“La carne è incompatibile con la carità: l’orgasmo trasformerebbe un santo in lupo.”
E. M. Cioran, “Sillogismi sull’amarezza”, 1952
Nell’attualità della cultura europea, ormai da qualche decennio, il teatro viene sempre più spesso confuso con lo spettacolo e con l’intrattenimento, salvo poche e magistrali eccezioni. “Le Amarezze” di Andrea Adriatico, con il ribaltamento di questo paradigma meschino e imperante, è sicuramente tra queste. Con due date leccesi nel mese di dicembre, lo spettacolo è andato in scena presso i Cantieri Teatrali Koreja.
La stagione delle avanguardie ha affrontato in tutti gli ambiti artistici il problema della crisi dell’individuo inteso quale prodotto della società e della storia. Anche il teatro ha seguito questa urgenza.

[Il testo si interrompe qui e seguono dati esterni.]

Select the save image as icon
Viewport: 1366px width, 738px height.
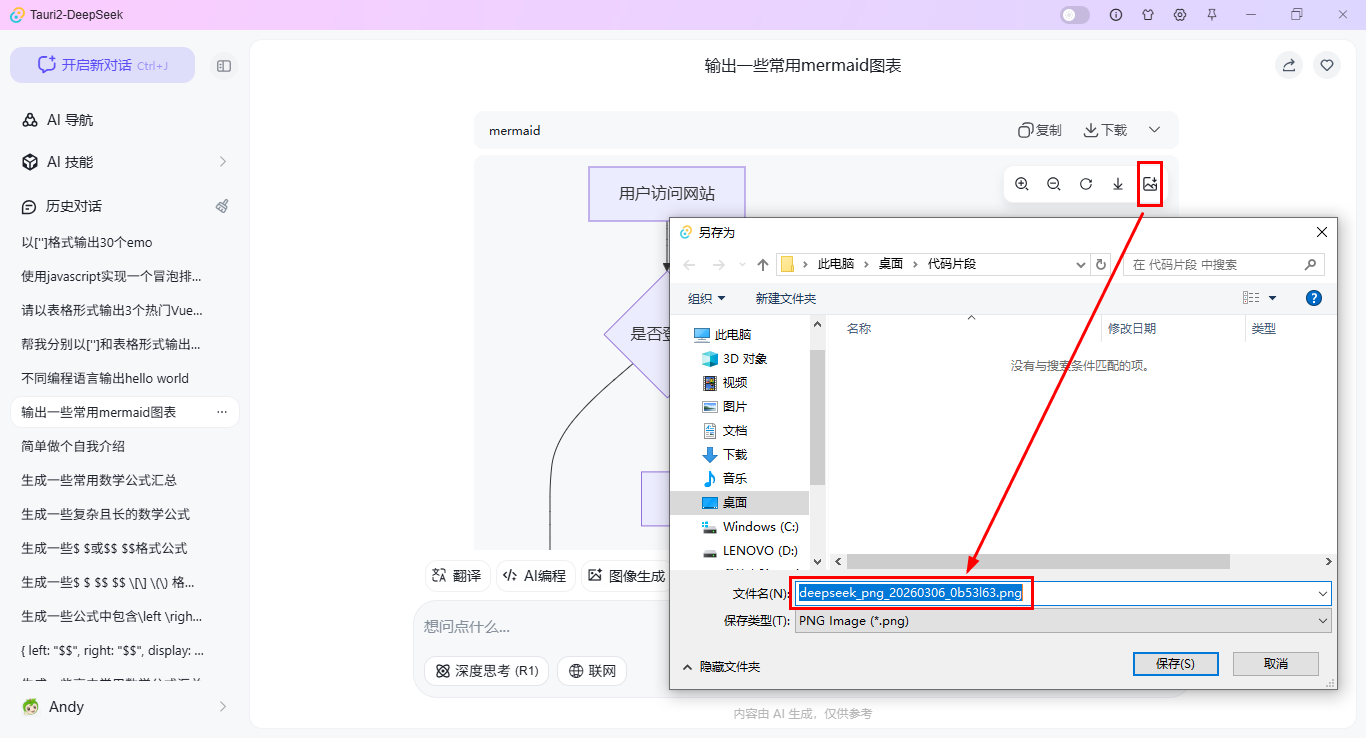click(1150, 183)
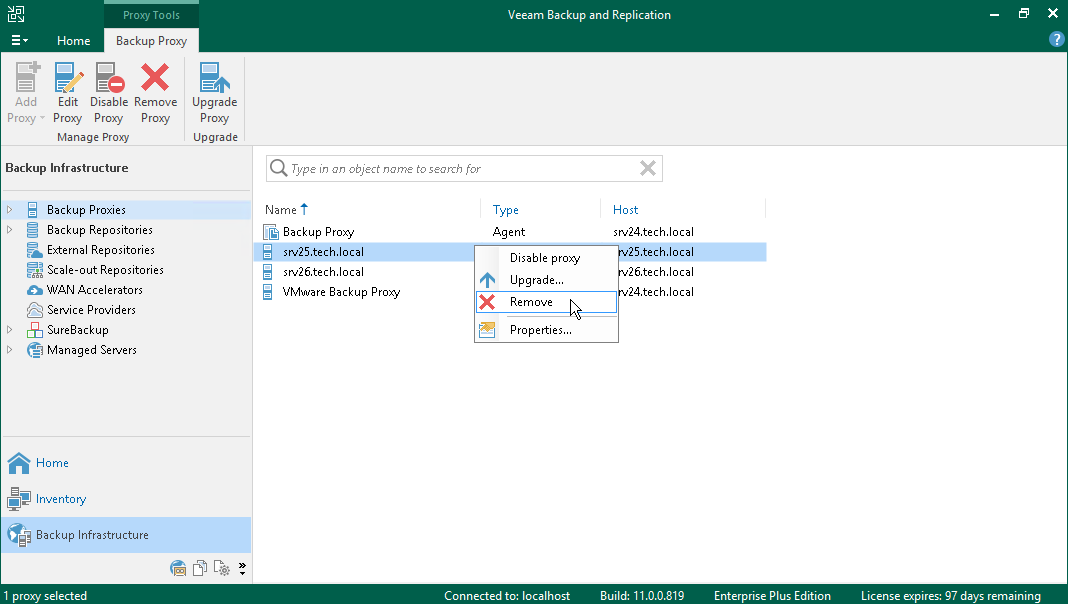
Task: Expand the Backup Proxies tree node
Action: pos(10,210)
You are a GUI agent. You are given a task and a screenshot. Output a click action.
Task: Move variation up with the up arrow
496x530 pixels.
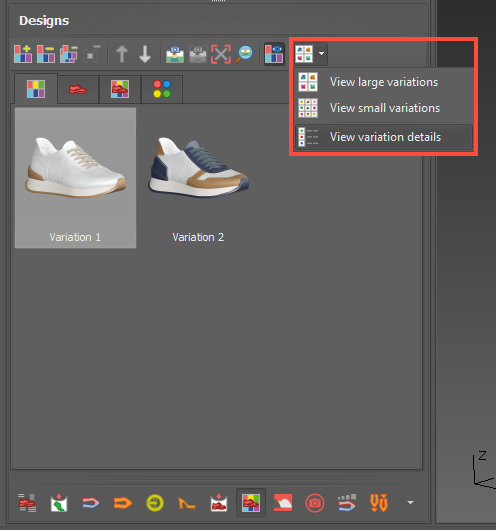pyautogui.click(x=122, y=54)
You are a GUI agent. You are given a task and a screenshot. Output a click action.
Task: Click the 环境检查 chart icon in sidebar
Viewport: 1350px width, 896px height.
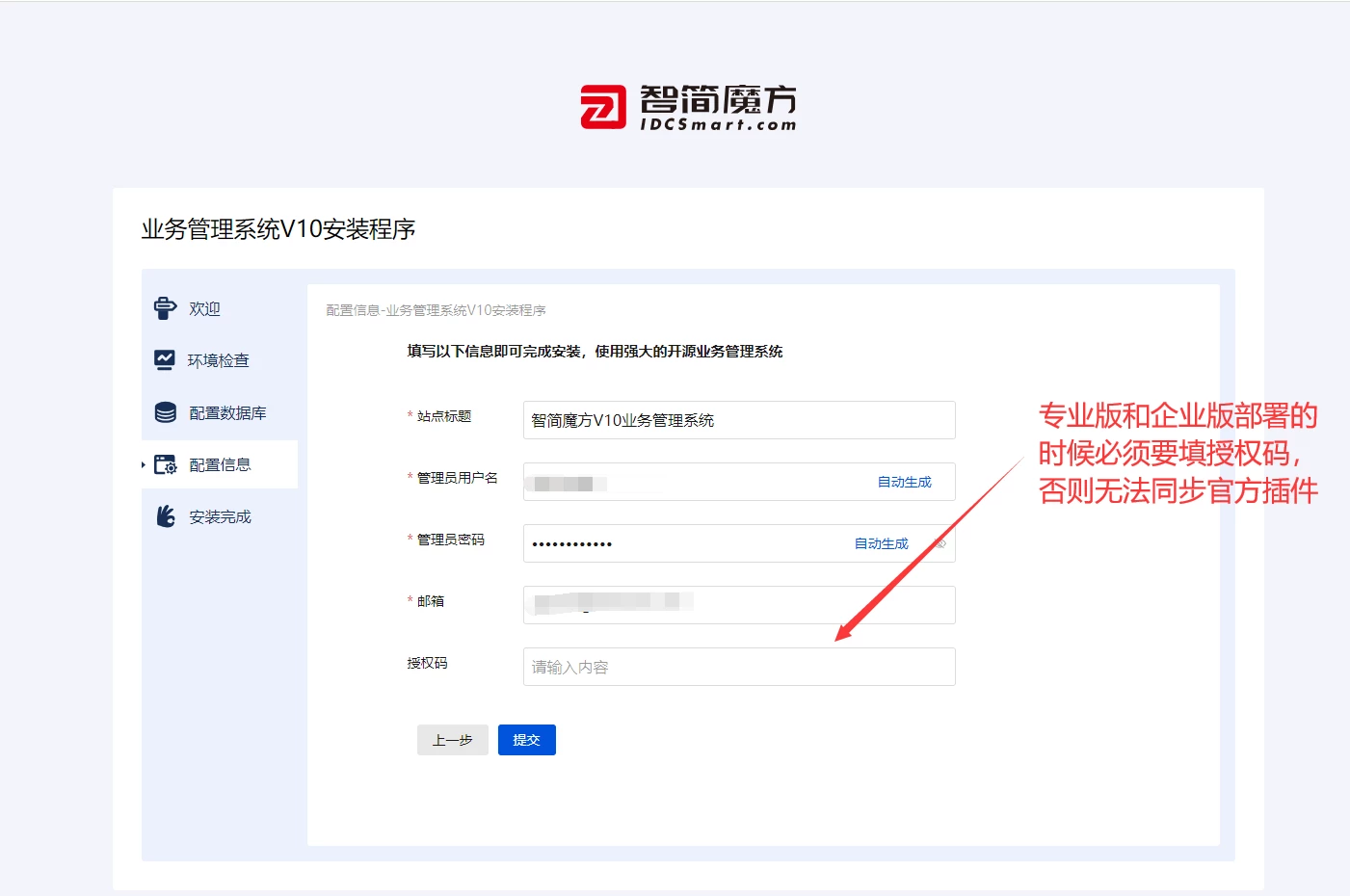(165, 360)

Il Novecento ha visto in scena opere e autori ai quali non si può non riconoscere un lavoro di terrorismo culturale, di riscrittura dei modelli e innovazione feroce che ancora oggi costringe ad un mutismo definitivo e ad un pagamento del tributo da parte di chi si voglia precipitare nella cultura segnante: dal futurismo russo, il cui apice drammaturgico si trova sui perigli di alcuni scritti poco noti di Vladimir Majakovskij (come “La Cimice”, Клоп, 1929), a Samuel Beckett e Carmelo Bene.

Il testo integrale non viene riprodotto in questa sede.